Egito – Em passagem pelo Egito, um criador de conteúdo registrou em um ponto turístico, hieróglifos semelhantes a um espermatozóide e acabou confundindo com a explicação da escrita antiga. De acordo com a informação, há 2.500 os egípcios já conheceriam a estrutura de um espermatozóide.

(Foto: Reprodução / Instagram @reservaspradois)
“Como que explica, há 2.500 anos atrás os egípcios já conhecerem a estrutura do espermatozóide, sendo que a microcospia só foi inventada em 1530 depois de Cristo! Quem explica isso?!”, afirma o influenciador do canal @reservapradois.
No comentário, o arqueólogo Julián Alejo Sanchez, que mora e escava no Egito, esclareceu que na escrita não há nada de biologia avançada, é só um sinal de pureza que aparece em milhares de outras inscrições e nunca teve conotação reprodutiva.
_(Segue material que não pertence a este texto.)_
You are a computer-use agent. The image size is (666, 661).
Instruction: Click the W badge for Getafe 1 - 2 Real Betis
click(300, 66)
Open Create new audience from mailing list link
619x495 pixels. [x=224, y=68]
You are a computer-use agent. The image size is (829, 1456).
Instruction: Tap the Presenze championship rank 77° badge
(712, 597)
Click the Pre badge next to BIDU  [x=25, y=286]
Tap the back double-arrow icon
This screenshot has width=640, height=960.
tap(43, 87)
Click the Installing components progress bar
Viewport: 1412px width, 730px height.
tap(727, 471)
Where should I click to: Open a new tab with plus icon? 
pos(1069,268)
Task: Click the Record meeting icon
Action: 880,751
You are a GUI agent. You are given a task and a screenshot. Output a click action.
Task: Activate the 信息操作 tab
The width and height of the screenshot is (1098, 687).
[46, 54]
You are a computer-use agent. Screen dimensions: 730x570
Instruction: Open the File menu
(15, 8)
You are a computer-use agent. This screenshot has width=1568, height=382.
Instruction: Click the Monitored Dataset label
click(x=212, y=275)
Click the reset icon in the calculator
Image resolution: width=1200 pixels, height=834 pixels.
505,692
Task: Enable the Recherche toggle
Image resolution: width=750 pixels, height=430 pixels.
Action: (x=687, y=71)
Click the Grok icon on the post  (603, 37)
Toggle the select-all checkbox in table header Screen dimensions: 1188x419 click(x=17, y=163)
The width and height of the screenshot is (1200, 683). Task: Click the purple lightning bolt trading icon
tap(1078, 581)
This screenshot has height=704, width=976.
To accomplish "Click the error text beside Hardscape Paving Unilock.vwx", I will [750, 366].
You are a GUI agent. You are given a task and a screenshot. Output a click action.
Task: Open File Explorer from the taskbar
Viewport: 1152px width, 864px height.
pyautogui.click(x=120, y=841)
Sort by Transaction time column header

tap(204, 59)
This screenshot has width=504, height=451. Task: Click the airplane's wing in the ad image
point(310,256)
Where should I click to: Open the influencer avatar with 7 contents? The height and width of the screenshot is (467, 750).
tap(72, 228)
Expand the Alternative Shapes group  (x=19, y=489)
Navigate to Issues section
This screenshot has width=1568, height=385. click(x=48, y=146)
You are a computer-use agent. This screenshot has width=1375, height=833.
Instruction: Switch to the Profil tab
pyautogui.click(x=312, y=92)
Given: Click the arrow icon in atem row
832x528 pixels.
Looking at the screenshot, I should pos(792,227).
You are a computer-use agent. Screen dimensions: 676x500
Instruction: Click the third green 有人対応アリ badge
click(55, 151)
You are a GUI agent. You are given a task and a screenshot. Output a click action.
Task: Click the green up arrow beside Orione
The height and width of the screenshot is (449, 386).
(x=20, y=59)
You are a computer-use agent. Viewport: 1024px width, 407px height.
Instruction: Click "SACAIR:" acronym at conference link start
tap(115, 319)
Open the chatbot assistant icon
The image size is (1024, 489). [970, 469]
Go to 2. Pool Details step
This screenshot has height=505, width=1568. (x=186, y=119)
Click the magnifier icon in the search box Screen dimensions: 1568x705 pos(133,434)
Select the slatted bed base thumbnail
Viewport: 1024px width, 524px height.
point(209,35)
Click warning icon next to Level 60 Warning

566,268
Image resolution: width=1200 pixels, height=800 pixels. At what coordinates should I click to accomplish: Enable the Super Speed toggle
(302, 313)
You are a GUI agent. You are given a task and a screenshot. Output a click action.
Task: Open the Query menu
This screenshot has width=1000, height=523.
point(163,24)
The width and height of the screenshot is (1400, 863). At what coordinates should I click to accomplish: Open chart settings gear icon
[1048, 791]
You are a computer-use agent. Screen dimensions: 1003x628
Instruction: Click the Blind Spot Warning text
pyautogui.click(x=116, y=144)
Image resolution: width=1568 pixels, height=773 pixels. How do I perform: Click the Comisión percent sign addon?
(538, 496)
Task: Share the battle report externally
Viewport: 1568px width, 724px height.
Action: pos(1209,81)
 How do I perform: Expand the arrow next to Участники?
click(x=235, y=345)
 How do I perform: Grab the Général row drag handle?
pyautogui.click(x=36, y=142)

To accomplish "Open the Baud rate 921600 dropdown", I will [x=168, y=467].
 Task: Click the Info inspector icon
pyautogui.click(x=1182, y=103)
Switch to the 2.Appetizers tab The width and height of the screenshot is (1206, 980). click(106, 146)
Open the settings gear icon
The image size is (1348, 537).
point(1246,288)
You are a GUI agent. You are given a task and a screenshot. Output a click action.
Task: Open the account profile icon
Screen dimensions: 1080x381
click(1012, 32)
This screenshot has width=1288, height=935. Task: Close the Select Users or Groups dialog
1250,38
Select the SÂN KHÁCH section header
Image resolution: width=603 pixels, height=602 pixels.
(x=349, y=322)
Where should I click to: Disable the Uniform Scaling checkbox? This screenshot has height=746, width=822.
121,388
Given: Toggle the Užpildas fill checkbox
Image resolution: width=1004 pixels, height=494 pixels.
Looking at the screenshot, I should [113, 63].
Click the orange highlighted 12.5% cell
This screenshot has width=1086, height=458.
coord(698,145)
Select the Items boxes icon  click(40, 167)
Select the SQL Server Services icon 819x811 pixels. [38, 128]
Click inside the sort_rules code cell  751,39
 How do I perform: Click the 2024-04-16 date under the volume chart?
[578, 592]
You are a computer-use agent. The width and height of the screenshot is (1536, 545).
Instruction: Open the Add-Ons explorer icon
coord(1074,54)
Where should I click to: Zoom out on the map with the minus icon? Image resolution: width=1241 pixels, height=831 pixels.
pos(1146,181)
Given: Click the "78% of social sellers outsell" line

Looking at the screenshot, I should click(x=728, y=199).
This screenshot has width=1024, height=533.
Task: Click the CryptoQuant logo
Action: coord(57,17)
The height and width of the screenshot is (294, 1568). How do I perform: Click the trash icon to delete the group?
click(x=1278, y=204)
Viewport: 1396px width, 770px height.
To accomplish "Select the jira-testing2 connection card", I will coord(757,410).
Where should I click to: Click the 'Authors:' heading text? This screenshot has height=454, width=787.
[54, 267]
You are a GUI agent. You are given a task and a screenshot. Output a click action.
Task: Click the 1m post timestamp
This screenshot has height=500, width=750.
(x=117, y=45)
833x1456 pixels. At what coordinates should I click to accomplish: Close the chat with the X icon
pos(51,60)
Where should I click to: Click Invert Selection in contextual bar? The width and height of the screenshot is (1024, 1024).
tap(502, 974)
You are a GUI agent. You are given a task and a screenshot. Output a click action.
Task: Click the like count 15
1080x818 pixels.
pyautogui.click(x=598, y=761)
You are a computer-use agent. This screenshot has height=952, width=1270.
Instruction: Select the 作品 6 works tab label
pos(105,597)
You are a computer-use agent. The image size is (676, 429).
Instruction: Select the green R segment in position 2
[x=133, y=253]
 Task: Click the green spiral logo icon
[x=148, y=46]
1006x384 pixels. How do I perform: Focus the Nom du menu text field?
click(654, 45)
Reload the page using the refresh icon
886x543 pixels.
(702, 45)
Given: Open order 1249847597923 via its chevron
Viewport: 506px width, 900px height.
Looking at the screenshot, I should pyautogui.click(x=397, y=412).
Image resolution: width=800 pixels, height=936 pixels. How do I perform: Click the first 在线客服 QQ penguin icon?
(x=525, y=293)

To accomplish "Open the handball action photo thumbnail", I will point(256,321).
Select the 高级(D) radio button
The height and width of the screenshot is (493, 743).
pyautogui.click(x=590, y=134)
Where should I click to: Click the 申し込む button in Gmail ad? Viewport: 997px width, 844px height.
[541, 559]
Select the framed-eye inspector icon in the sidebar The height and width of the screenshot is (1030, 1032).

“O que as pessoas confundem com um espermatozoide, com cabeça e cauda, é na verdade o hieróglifo F17 da lista de Gardiner, que representa exatamente um vaso vertendo água junto com um corno bovino, símbolo padronizado de purificação. Como a cena mostra Alexandre o Grande (como faraó) oferecendo ao deus Amon-Min uma purificação ritual com natrão, o hieróglifo está ali escrevendo a palavra wab (“puro”), e a tal “cauda” é apenas o fluxo da água representada saindo do vaso, que, por uma coincidência gráfica e talvez uma pitada de malícia do artista, foi posicionada perto do falo do deus, gerando essa ilusão de ótica que muita gente transforma em anacronismo sensacionalista”, afirma o arquólogo.
Mas, mesmo com a explicação, nos comentários ainda houve quem questionasse.
“Jamais saberemos o que queimou na Biblioteca de Alexandria, sendo assim, é bem possível que eles já tinham conhecimento de coisas que a civilização só veio a (re)descobrir séculos depois! 😉”, diz um comentário.